But Mr Williams, one of the most experienced firefighters in the Blue Mountains, was still confident the village would escape.
His confidence was based around the hazard reduction burning program his brigade had doggedly stuck with during its 68 years of existence, despite having to overcome more and more bureaucratic hurdles and green tape.
Kurrajong Heights is perched on a ridge and is surrounded by thick eucalypt timber which makes it a prime target for the bushfires which regularly escape from the Blue Mountains and Wollemi National Parks to the west and north west.
For this reason the brigade long ago divided the country around the village into 18 blocks and hazard reduces them in a 12-year rotation in a mosaic pattern so in an extreme bushfire one or two of the more recently burnt zones will check the fire’s advance.

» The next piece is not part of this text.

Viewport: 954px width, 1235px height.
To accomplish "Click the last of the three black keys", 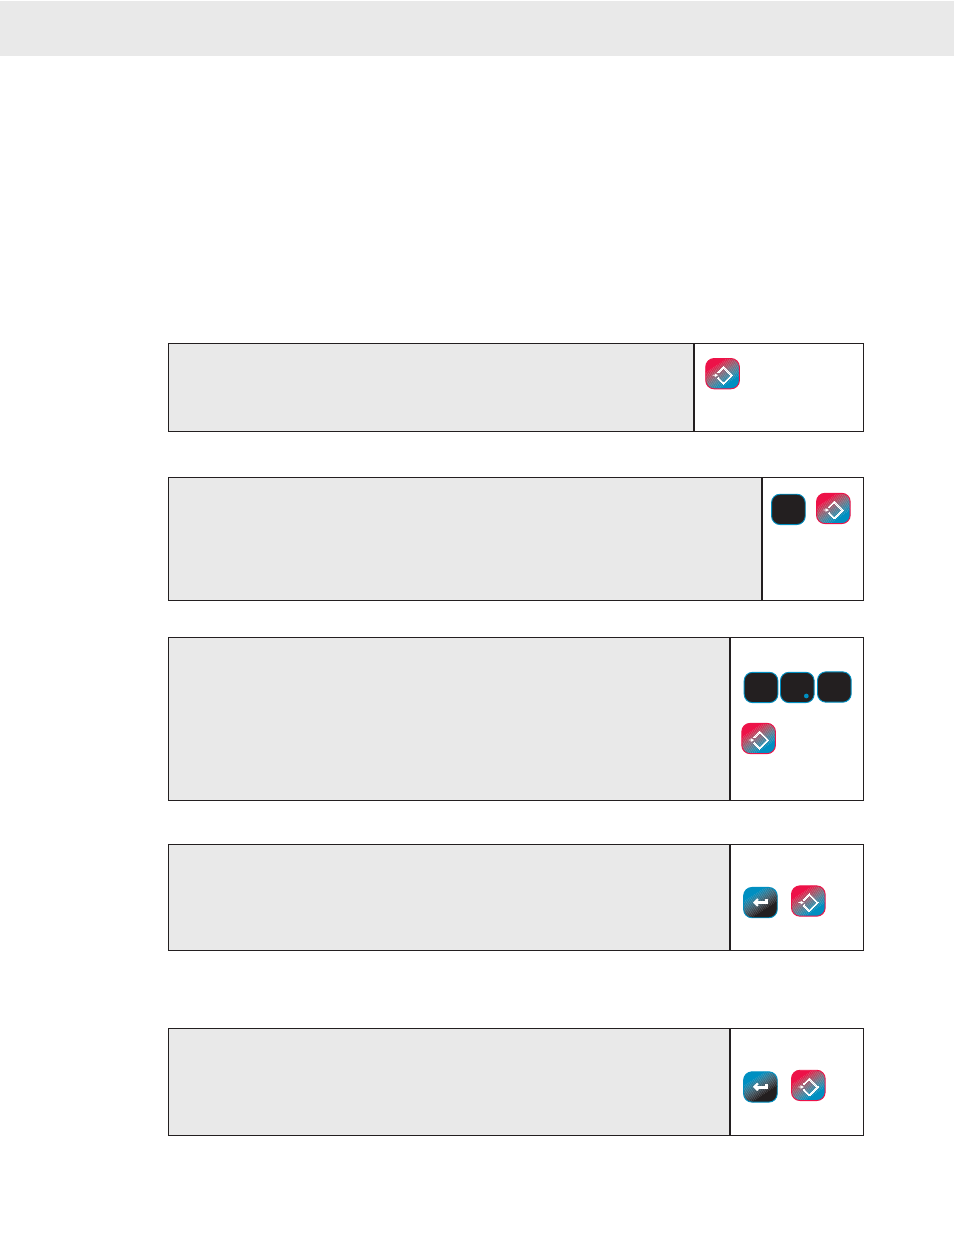I will 834,688.
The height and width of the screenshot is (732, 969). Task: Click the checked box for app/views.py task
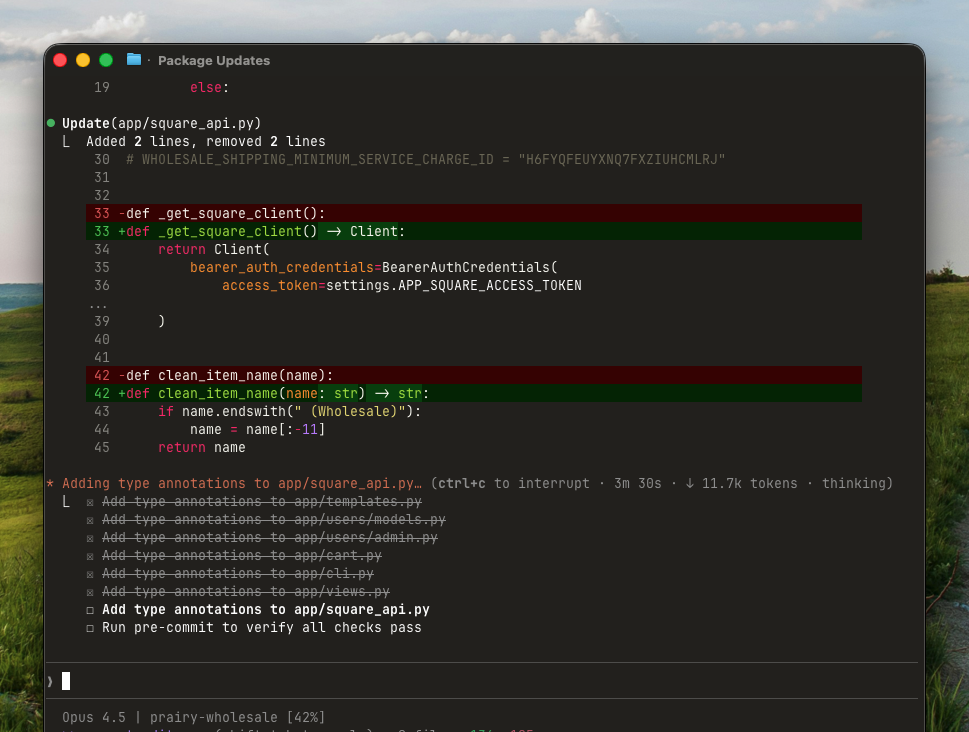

Late in the afternoon of December 21 the fire roared towards the village on both sides of Bells Line of Road from the west after devastating landmarks like the Bilpin Fruit Bowl’s famous orchards and the Tutti Fruitti cafe.
But suddenly it was knocked sideways by a strong southerly change.
The fire had the potential to burn around the Heights Bowling Club and slam into the village through Cut Rock but it ran into an area that had been hazard-reduction burned three years earlier and self-extinguished.
The cool southerly change gave firefighters the chance to begin a 20km backburn around the western edge of the village, then along Burralow Road all the way south to the Grose River which made Kurrajong Heights, and, to a lesser extent, Bowen Mountain, relatively safe.
Mr Williams said the backburn had been successful because previous hazard-reduction burning in the area meant the fire moved quietly through light fuel loads.
Mr Williams said fuels loads in the Australian bush typical of the country around Kurrajong Heights increased by two tonnes per hectare a year.
After 10 years the unmanaged fuel load reached 20 tonnes which would produce a fire intensity of 4000 kilowatts per square metre, double what can be tackled by a fire brigade tanker.
Mr Williams said the Gospers Mountain fire couldn’t be controlled right from its ignition by a lightning strike on October 26 because of high fuel loads.
As for the impact of climate change on the fire, Mr Williams said cooling the earth by one or two degrees C before the fire started would have had no impact on stopping its spread across 515,000ha.
He said NSW National Parks on average was hazard-reduction burning 1.9 per cent of its seven million ha of land each year which was just a drop in the bucket.